● Collection entries:

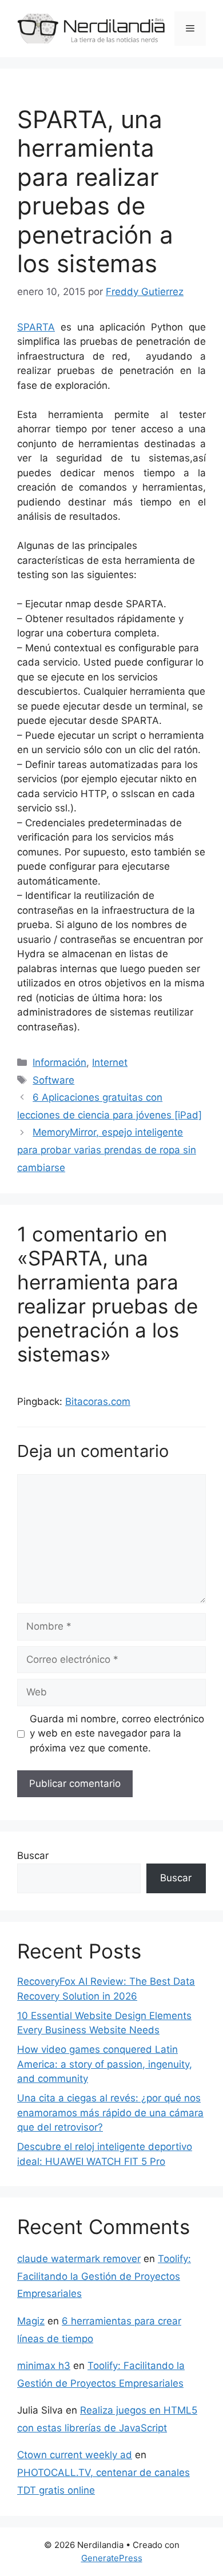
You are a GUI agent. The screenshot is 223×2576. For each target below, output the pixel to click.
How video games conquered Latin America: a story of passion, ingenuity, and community (104, 2064)
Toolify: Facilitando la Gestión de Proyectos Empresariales (104, 2276)
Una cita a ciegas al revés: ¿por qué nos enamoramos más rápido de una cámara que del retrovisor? (110, 2112)
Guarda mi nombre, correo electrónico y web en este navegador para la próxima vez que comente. (117, 1733)
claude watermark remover (79, 2258)
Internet (110, 1062)
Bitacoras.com (97, 1401)
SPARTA (36, 327)
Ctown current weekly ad (74, 2454)
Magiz (31, 2321)
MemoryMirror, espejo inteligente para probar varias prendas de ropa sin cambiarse (106, 1149)
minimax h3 (43, 2365)
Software (53, 1080)
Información (59, 1062)
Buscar (33, 1855)
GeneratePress (111, 2558)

● Your task:
With all pictures removed, reproduce the lines from the top of the entries above through the line containing "Toolify: Facilitando la", exactly as written.

● Result for this exercise:
You are a GUI agent. The screenshot is 223×2576. For each target below, output the pixel to click.
How video games conquered Latin America: a story of passion, ingenuity, and community (104, 2064)
Toolify: Facilitando la Gestión de Proyectos Empresariales (104, 2276)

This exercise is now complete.